Material provided:

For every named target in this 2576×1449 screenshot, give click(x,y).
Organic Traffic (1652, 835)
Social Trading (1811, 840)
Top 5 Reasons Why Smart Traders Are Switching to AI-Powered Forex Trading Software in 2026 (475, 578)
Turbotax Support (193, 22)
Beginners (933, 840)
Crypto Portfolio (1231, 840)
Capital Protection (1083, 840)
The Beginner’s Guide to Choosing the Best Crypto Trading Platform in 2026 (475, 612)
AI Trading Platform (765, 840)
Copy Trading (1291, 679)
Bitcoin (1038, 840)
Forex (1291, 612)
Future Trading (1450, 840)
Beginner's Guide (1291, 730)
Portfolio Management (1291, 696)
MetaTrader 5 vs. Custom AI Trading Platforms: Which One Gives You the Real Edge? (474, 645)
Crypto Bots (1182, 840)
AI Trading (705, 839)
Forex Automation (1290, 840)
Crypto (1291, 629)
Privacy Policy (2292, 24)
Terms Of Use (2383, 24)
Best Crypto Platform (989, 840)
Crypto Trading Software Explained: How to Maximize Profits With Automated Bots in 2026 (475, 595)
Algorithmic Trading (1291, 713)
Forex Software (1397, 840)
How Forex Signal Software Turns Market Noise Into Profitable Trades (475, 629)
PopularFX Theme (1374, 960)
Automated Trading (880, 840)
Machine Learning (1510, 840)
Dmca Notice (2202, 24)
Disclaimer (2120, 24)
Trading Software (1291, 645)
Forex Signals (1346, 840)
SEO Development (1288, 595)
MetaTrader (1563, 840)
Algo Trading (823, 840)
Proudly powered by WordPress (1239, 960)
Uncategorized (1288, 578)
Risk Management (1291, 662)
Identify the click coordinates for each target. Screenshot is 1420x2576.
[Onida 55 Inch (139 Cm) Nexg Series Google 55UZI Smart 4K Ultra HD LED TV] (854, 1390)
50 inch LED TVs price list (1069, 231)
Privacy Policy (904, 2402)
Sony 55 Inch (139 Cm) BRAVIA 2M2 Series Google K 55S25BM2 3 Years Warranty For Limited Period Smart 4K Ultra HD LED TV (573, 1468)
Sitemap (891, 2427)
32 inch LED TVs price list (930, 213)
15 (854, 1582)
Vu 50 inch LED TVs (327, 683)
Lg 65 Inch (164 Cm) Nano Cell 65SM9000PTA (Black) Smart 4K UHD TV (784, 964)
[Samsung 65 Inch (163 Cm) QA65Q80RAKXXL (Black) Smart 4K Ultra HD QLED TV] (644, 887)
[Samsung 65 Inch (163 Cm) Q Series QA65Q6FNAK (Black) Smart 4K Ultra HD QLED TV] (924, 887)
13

Task:
Working from the data above, extract solely the lines from the one containing "Bitcoin (1038, 840)" through the one containing "Lg 65 Inch (164", exactly as they appear, both included.

Answer to this exercise:
Bitcoin (1038, 840)
Forex (1291, 612)
Future Trading (1450, 840)
Beginner's Guide (1291, 730)
Portfolio Management (1291, 696)
MetaTrader 5 vs. Custom AI Trading Platforms: Which One Gives You the Real Edge? (474, 645)
Crypto Bots (1182, 840)
AI Trading (705, 839)
Forex Automation (1290, 840)
Crypto (1291, 629)
Privacy Policy (2292, 24)
Terms Of Use (2383, 24)
Best Crypto Platform (989, 840)
Crypto Trading Software Explained: How to Maximize Profits With Automated Bots in 2026 (475, 595)
Algorithmic Trading (1291, 713)
Forex Software (1397, 840)
How Forex Signal Software Turns Market Noise Into Profitable Trades (475, 629)
PopularFX Theme (1374, 960)
Automated Trading (880, 840)
Machine Learning (1510, 840)
Dmca Notice (2202, 24)
Disclaimer (2120, 24)
Trading Software (1291, 645)
Forex Signals (1346, 840)
SEO Development (1288, 595)
MetaTrader (1563, 840)
Algo Trading (823, 840)
Proudly powered by WordPress (1239, 960)
Uncategorized (1288, 578)
Risk Management (1291, 662)
Identify the click coordinates for each target. Screenshot is 1420x2576.
[Onida 55 Inch (139 Cm) Nexg Series Google 55UZI Smart 4K Ultra HD LED TV] (854, 1390)
50 inch LED TVs price list (1069, 231)
Privacy Policy (904, 2402)
Sony 55 Inch (139 Cm) BRAVIA 2M2 Series Google K 55S25BM2 3 Years Warranty For Limited Period Smart 4K Ultra HD LED TV (573, 1468)
Sitemap (891, 2427)
32 inch LED TVs price list (930, 213)
15 (854, 1582)
Vu 50 inch LED TVs (327, 683)
Lg 65 Inch (164 Cm) Nano Cell 65SM9000PTA (Black) Smart 4K UHD TV (784, 964)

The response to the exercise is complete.